WORK ITEM: Repeat exactly the line with "Instruction: Open ソフトウェアアップデート" and each line after it to the end of the data below; pictures stay out.
╭─ GIVEN RECORDS
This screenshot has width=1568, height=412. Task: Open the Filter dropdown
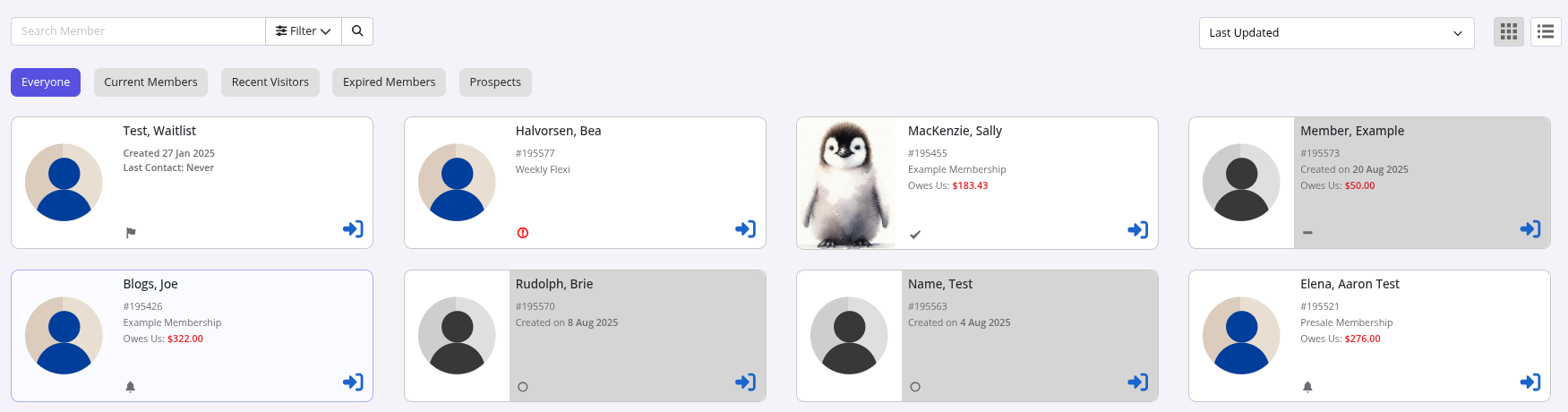(304, 31)
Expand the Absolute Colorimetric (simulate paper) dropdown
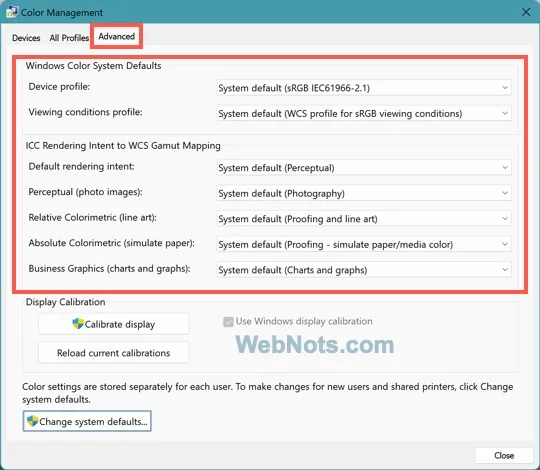 tap(364, 244)
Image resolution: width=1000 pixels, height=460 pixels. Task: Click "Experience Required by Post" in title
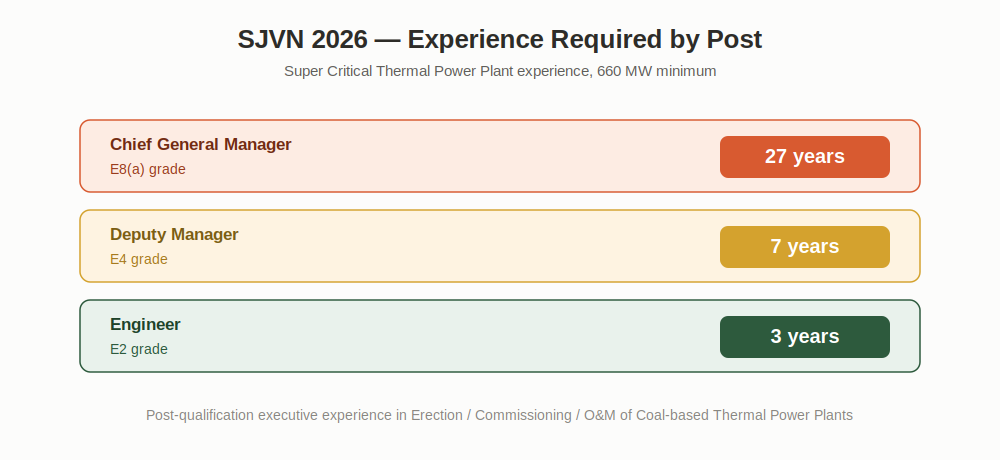[x=585, y=40]
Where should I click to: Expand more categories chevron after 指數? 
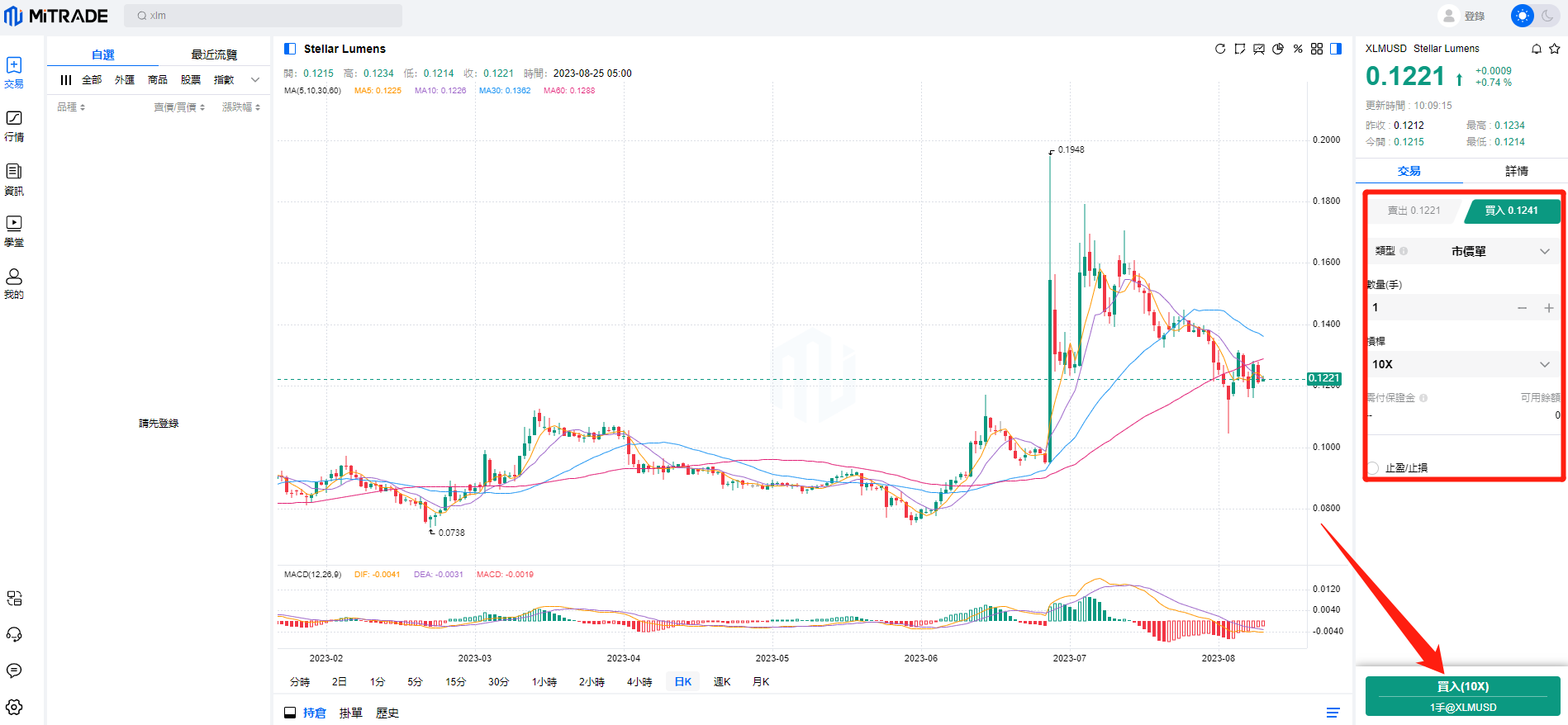pos(255,80)

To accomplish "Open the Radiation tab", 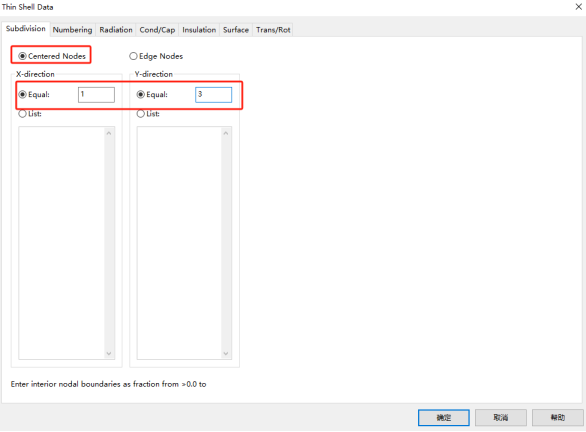I will click(116, 30).
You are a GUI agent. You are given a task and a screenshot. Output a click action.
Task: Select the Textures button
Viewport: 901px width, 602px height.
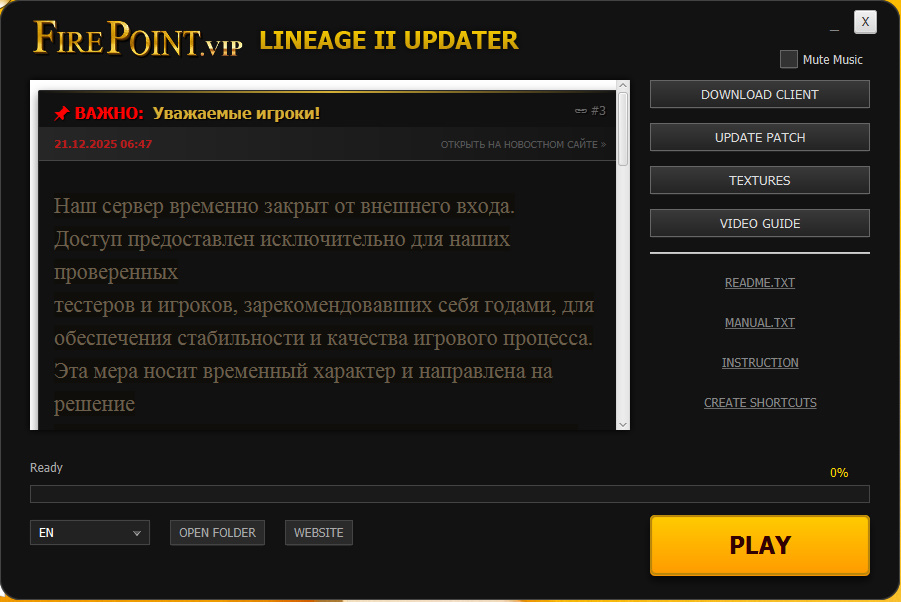pyautogui.click(x=759, y=180)
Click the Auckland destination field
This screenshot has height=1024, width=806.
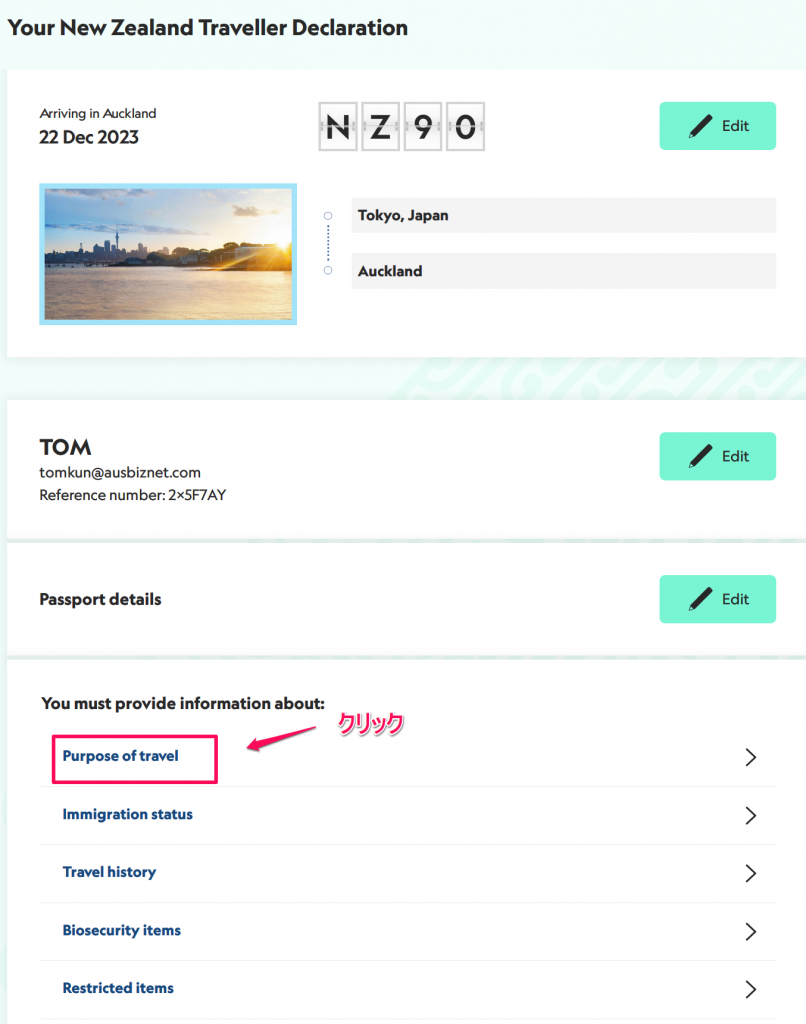pyautogui.click(x=564, y=271)
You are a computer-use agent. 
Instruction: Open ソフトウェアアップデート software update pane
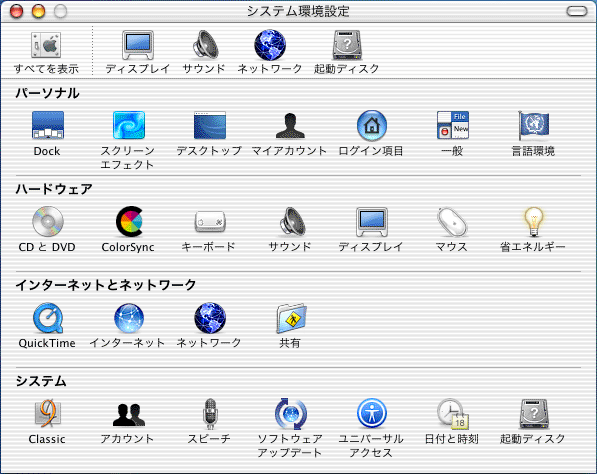click(x=291, y=414)
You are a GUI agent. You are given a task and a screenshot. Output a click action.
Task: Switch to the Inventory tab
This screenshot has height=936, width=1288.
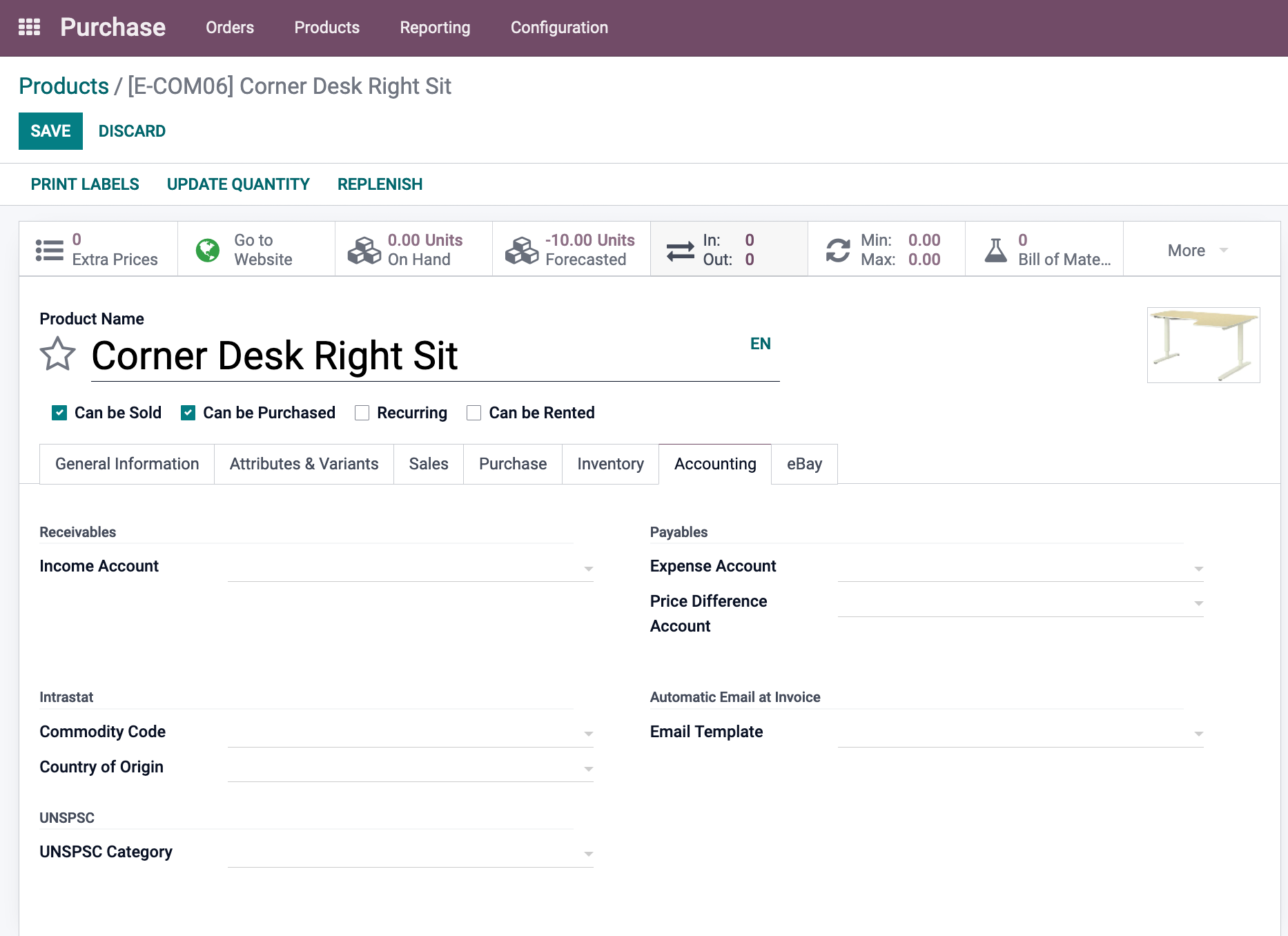coord(610,464)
╰─
ANSWER TO THIS TASK:
Instruction: Open ソフトウェアアップデート software update pane
click(x=291, y=414)
You are a GUI agent. You are given a task and a screenshot. Output a click action.
Task: Switch to the Inventory tab
This screenshot has height=936, width=1288.
coord(610,464)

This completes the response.